New vaccine protects from widespread, costly infection, mice study shows
A newly developed experimental vaccine was more than eighty percent effective in protecting mice from succumbing to Staphylococcus aureus infection. S. aureus causes more than 30,000 deaths from hospital-acquired infections annually in the US, costing the healthcare system $10 billion. The research is published this week in Infection and Immunity, a journal of the American Society for Microbiology.
S. aureus is associated with a wide range of acute and chronic diseases such as bacteremia, sepsis, skin and soft tissue infections, pneumonia endocarditis, and osteomyelitis (bone infection), and has a high rate of mortality, estimated at 20-30 percent in bacteremia (blood infection) patients.
In the study, the investigators tested the vaccine in mouse and rabbit models of S. aureus infection. More than 80 percent of immunized mice survived, and two thirds of them cleared the infection, versus less than 10 percent of controls. On the 21st day post infection, the surviving animals — both those immunized, and controls — showed no signs of ill health, such as ruffled fur, or other abnormalities of appearance, and all had regained pre-infection weight.
In the rabbit experiments, the researchers injected the pathogen into the tibial bone marrow. Twenty-four days post infection, nearly two thirds of the immunized rabbits had cleared the infection; none of the controls had done so. Additionally, while control rabbits had hole-like lesions within the bone, immunized rabbits had smaller lesions or no lesions at all. (Rabbits do not typically succumb to S. aureus infection.)
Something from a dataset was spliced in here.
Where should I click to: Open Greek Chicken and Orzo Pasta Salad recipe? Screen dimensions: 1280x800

Effective vaccination “would have enormous therapeutic utility in patients undergoing surgery, especially orthopedic and cardiovascular procedures where medical structures or devices are implanted, and in cases of traumatic injury,” said Janette M. Harro, PhD, Research Assistant Professor, University of Maryland, Baltimore. Surgical site infections represent 20 percent of hospital acquired infections, and S. aureus is the major causative agent.
The diversity of disease caused by S. aureus results from differential expression of more than 70 virulence factors. Virulence factors initiate colonization and growth, mediate damage to the host, and hinder immune response.
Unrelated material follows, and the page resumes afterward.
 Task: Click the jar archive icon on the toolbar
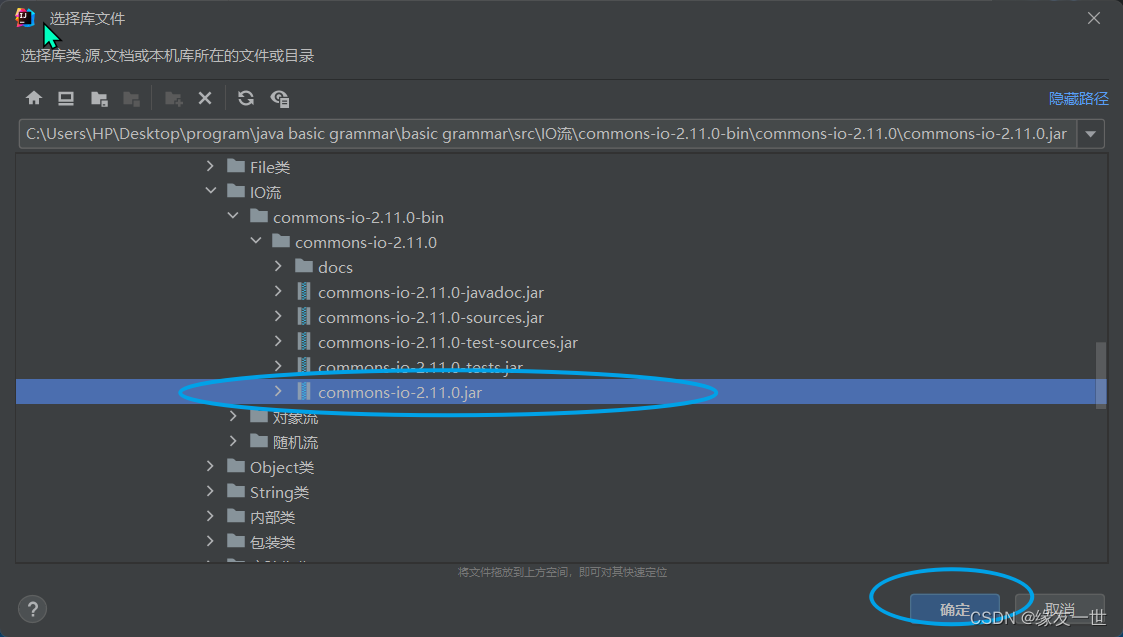(x=280, y=98)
Biofilm formation is a powerful virulence factor. S. aureus is difficult to eradicate largely because it so readily forms biofilms.
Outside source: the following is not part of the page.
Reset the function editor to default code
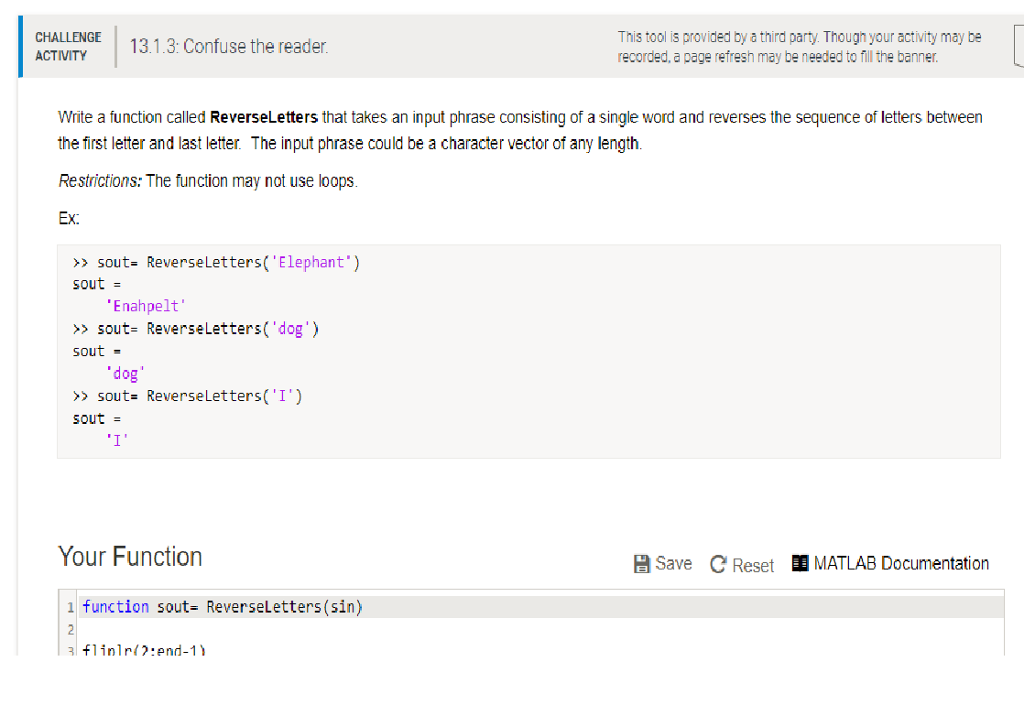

Biofilms are communities of bacteria that adhere powerfully to surfaces, in the manner of dental plaque. They are notably resistant to host immune response, and to antibiotics, because they are hard to penetrate, and because microbes in biofilms have low metabolism, which further reduces the potential to gain entry into bacterial cells.
Biofilms frequently form on medical implants such as artificial knees, hips, and cardiac devices. They can form anywhere there’s a surface, moisture, and a nutrient source.
The vaccine the investigators developed recognizes five different S. aureus proteins. Four of these proteins are specific to S. aureus biofilms, and one is specific to S. aureus in the planktonic state.
“We identified vaccine candidates by screening S. aureus proteins with antibodies elicited during chronic S. aureus infections in animal models,” said Dr. Harro. “This method permitted us to select protein targets for vaccination that were both expressed during an infection and were capable of being recognized by the immune response.”